# Work order
Scan the data. Collect each line that contains the word "agent".
_ _ _ _ _
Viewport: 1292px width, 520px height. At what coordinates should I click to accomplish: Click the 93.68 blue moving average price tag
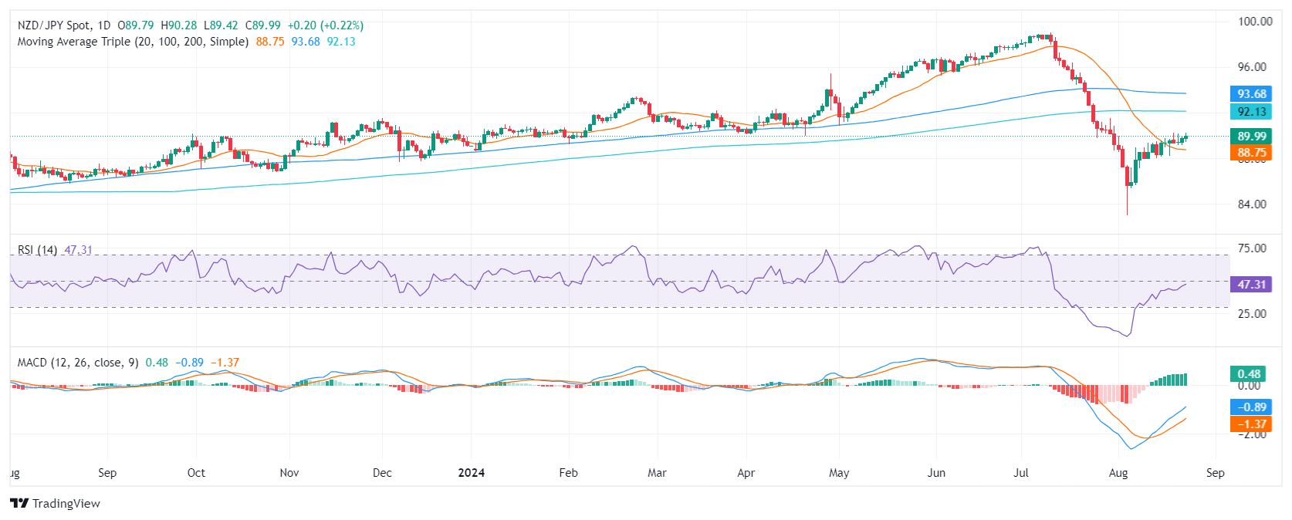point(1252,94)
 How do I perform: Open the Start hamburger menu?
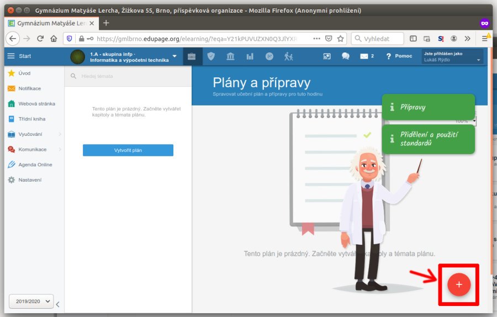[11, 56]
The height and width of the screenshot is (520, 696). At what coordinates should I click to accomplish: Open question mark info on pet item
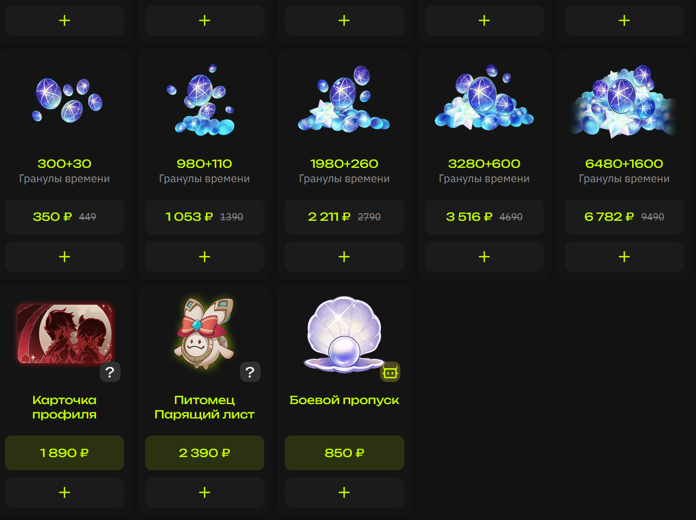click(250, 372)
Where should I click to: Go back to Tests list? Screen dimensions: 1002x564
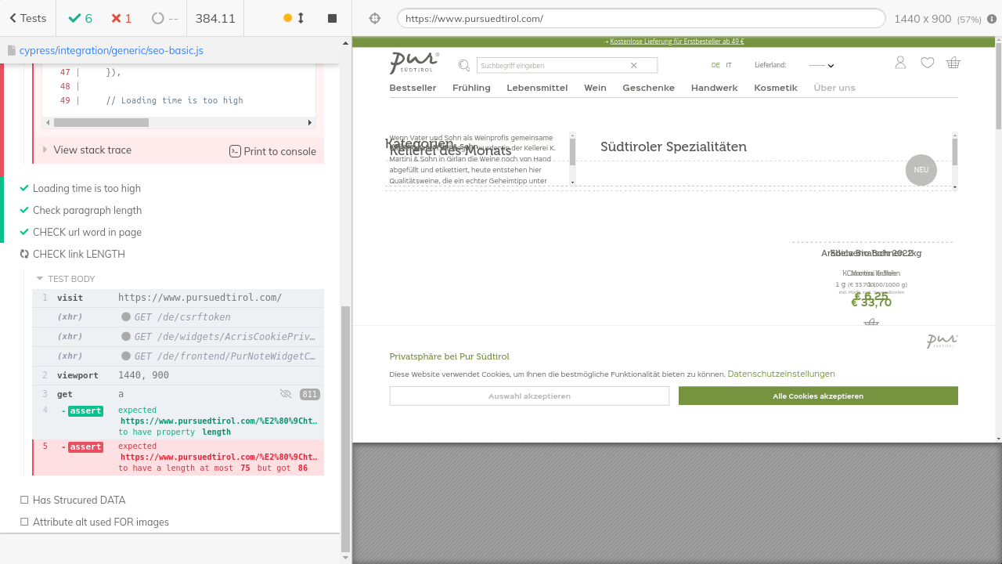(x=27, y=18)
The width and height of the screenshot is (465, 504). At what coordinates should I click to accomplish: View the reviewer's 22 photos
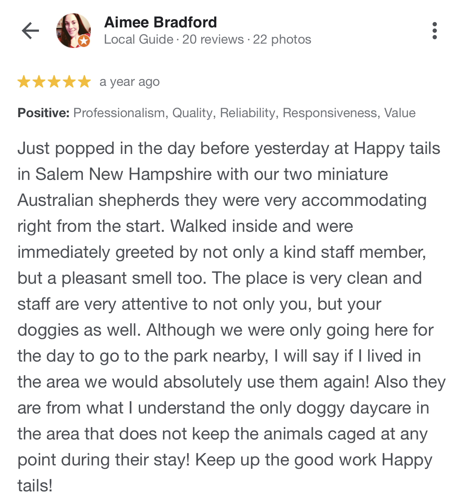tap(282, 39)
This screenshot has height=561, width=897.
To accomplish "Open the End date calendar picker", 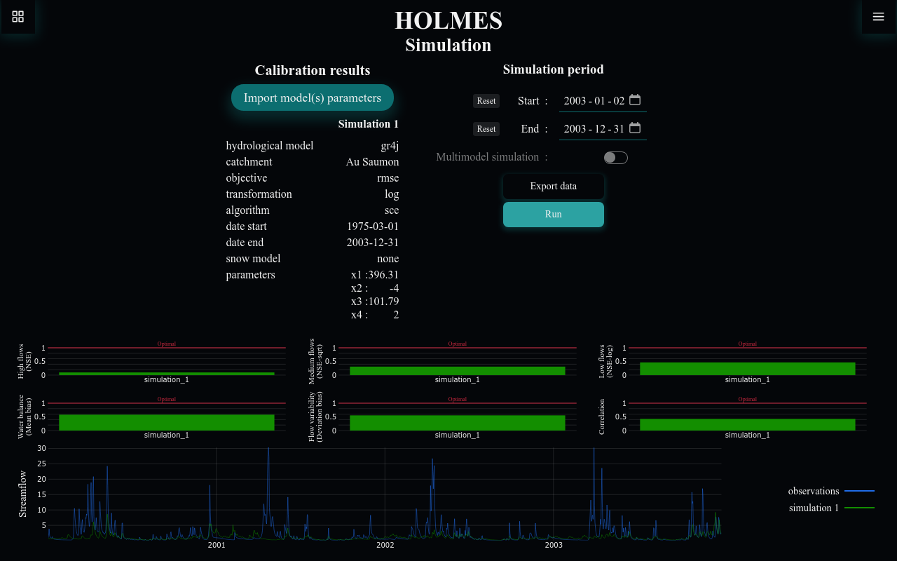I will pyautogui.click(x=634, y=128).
_ _ _ _ _
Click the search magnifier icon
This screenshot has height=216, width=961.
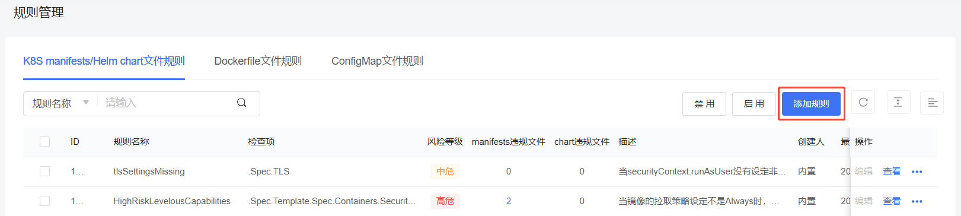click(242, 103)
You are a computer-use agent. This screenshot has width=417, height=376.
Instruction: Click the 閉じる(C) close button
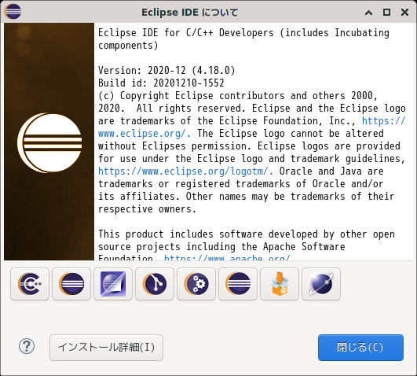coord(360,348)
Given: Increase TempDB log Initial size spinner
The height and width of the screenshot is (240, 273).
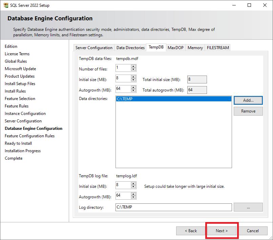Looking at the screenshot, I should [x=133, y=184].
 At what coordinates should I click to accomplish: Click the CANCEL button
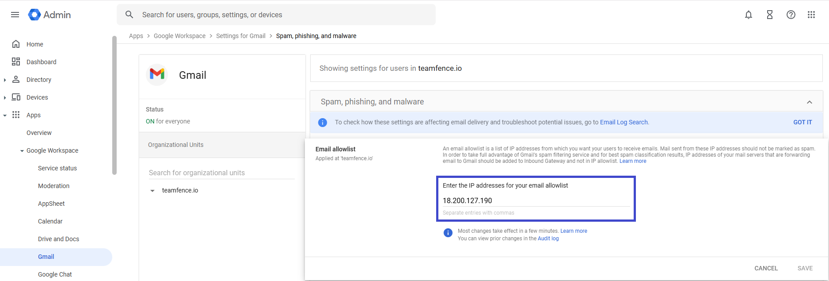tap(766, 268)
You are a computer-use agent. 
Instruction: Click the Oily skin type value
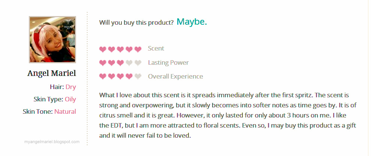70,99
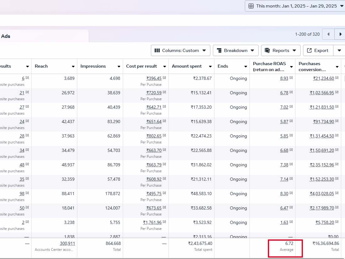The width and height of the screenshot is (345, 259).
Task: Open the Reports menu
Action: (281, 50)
_ _ _ _ _
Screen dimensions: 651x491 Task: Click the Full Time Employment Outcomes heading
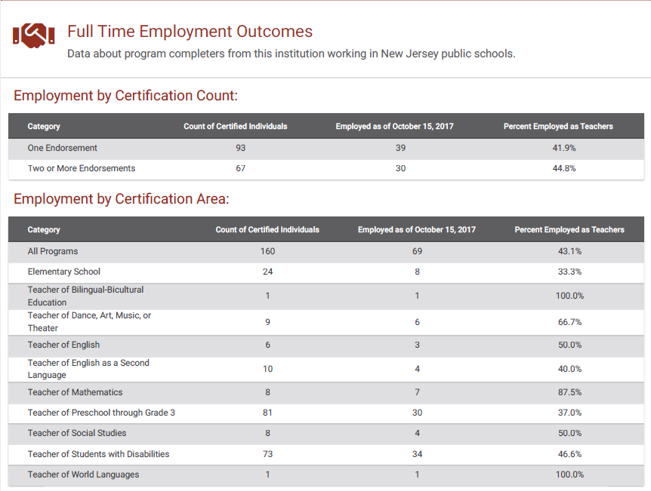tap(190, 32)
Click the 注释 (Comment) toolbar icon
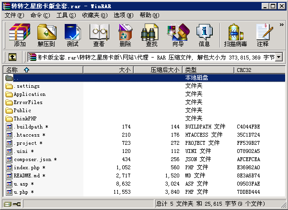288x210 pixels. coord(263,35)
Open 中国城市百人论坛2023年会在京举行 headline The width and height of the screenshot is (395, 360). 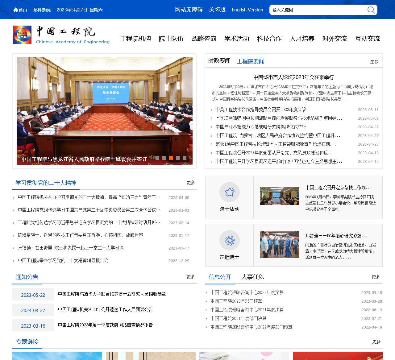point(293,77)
_ _ _ _ _
# Expected answer
You are a computer-use agent. This screenshot has width=417, height=376.
You are a computer-use agent. 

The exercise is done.